▸ **SHORT EXERCISE**
State how many of the lines below contain the string "width", with case counting, and reply with only that number.

▸ **INPUT RECORDS**
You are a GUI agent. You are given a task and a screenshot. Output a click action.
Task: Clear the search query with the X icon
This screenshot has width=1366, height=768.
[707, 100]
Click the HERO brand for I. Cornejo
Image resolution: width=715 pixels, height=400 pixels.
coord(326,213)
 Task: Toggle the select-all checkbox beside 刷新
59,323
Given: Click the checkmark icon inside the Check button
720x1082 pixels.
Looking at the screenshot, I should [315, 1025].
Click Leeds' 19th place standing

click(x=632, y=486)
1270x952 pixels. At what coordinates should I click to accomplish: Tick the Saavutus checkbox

▸ **PROBLEM SOLUTION**
2